1986 British royal wedding

The wedding of Prince Andrew and Sarah Ferguson took place on Wednesday, 23 July 1986, at Westminster Abbey in London. The ceremony was attended by approximately 2,000 guests, including members of the British royal family, foreign royalty, political dignitaries, and the bride's family, and was watched by an estimated 500 million viewers worldwide. Andrew was created Duke of York on the morning of the ceremony, and Sarah became Her Royal Highness The Duchess of York upon marriage. The couple had two daughters before separating in 1992 and divorcing in 1996.

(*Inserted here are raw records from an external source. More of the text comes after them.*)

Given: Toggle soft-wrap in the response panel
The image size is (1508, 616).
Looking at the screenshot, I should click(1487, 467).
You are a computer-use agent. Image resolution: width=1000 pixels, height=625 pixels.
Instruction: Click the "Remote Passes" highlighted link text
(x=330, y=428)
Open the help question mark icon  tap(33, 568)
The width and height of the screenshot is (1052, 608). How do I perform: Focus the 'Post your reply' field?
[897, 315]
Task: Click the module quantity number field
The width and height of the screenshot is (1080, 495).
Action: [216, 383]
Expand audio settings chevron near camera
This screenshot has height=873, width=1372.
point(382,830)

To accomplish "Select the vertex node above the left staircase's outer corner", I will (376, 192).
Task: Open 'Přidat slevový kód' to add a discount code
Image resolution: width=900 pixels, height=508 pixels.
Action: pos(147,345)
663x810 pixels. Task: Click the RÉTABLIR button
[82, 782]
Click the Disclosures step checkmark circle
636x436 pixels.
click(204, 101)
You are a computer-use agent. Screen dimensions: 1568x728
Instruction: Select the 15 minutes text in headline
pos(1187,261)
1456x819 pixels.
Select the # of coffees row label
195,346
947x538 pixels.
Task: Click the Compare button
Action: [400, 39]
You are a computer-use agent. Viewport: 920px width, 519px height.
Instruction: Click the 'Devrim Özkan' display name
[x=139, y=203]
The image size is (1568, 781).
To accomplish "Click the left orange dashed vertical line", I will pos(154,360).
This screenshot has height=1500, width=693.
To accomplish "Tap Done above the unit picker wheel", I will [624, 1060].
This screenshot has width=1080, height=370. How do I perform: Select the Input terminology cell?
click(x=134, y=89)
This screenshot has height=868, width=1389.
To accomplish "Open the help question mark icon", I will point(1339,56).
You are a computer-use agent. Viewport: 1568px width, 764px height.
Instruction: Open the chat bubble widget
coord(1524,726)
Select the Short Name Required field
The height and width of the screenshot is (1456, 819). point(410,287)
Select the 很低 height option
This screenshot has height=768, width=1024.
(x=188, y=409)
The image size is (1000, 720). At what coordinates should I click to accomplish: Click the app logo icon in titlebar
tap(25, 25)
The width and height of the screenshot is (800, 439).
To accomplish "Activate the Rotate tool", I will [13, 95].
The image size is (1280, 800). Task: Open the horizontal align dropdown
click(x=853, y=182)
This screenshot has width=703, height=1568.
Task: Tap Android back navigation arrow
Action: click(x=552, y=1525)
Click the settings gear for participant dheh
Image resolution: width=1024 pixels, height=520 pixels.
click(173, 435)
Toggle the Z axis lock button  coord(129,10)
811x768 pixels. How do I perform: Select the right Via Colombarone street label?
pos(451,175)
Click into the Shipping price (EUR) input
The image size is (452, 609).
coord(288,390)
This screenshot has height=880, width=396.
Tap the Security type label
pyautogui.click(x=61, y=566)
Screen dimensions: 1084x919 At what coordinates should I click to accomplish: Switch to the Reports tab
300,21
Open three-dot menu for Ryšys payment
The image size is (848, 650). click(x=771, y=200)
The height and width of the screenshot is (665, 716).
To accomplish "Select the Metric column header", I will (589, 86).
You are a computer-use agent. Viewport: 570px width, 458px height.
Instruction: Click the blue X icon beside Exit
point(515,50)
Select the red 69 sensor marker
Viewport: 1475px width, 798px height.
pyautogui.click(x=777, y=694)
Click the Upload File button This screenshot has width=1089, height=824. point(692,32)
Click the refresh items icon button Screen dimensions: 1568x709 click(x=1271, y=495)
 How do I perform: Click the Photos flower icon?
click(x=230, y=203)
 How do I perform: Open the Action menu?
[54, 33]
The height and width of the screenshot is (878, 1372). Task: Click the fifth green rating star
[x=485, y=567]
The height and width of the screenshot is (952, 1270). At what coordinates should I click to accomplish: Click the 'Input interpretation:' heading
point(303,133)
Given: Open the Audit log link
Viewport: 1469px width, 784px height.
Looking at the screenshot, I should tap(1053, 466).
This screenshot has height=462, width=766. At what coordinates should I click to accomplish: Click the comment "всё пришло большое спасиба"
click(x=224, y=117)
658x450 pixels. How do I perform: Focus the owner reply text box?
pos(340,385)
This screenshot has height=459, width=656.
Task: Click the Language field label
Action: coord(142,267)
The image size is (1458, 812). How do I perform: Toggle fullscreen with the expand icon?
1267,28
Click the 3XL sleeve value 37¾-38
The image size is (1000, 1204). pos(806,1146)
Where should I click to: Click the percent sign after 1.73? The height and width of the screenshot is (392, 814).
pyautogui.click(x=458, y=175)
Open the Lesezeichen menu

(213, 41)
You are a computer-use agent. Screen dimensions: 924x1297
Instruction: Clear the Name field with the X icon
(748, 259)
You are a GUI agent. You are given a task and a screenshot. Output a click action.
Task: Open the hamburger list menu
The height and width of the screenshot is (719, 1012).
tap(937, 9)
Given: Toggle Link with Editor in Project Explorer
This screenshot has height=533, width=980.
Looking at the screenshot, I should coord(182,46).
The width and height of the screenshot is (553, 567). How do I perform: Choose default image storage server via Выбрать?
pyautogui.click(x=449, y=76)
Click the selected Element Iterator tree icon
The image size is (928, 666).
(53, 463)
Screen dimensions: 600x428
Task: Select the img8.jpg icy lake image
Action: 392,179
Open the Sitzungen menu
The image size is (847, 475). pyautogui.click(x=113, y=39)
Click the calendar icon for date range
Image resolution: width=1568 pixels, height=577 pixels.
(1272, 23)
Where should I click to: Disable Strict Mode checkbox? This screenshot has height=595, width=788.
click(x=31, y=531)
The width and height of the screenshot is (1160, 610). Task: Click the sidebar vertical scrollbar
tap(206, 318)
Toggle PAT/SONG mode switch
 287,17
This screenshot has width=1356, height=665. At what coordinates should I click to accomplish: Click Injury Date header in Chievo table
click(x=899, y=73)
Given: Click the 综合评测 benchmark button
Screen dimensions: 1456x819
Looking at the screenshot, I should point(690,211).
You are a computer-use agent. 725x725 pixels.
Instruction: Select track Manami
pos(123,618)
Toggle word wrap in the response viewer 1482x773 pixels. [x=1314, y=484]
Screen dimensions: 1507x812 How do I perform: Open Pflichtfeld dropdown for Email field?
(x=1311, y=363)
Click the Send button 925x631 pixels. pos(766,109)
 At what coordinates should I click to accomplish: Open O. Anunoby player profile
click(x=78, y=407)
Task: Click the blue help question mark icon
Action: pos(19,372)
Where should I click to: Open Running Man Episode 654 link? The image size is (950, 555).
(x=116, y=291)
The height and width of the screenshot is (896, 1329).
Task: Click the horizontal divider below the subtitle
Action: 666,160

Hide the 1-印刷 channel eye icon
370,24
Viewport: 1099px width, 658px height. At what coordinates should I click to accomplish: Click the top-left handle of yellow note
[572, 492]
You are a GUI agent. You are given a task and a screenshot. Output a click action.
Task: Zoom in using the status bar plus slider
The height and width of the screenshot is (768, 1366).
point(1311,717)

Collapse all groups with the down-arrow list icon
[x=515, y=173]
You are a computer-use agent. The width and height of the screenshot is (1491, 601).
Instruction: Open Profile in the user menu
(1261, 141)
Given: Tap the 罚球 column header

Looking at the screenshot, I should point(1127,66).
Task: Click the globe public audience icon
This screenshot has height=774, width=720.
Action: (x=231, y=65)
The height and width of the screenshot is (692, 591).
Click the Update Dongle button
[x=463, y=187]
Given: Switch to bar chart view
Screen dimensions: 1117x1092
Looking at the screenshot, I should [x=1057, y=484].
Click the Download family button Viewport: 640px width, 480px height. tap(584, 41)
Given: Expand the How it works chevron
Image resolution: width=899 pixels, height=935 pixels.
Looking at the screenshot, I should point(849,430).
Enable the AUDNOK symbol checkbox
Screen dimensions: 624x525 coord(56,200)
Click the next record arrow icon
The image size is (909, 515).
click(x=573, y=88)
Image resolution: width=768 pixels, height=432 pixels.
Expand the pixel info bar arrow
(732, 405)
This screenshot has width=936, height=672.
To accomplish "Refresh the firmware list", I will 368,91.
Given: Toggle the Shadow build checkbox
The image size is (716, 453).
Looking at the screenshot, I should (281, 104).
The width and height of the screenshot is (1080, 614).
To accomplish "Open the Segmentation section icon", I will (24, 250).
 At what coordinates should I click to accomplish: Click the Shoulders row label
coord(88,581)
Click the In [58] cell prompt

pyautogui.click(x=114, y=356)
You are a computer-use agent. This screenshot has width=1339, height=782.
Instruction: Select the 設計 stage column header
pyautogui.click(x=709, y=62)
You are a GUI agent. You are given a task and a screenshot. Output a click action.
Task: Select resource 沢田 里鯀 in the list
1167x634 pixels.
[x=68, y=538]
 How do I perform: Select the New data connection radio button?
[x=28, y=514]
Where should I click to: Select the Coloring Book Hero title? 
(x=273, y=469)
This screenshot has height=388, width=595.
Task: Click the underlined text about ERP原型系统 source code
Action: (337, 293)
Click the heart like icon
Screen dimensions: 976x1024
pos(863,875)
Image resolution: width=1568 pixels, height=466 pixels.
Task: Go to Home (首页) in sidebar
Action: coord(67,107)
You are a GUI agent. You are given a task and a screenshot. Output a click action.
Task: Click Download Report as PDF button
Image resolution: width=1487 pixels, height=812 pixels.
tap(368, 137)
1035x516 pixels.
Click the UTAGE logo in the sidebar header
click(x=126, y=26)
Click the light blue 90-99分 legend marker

== Courtship and engagement ==
Prince Andrew, the third child and second son of Queen Elizabeth II and Prince Philip, Duke of Edinburgh, and Sarah Ferguson, the daughter of Major Ronald Ferguson and his first wife Susan Wright, first met when they were children, but had not been romantically involved until they met again at a party at Floors Castle in 1985. They began their relationship that very same year, after a party held at Windsor Castle in honour of the Royal Ascot races. Diana, Princess of Wales, Andrew's sister-in-law, played a hand in matchmaking the couple, and the two women later formed a strong friendship.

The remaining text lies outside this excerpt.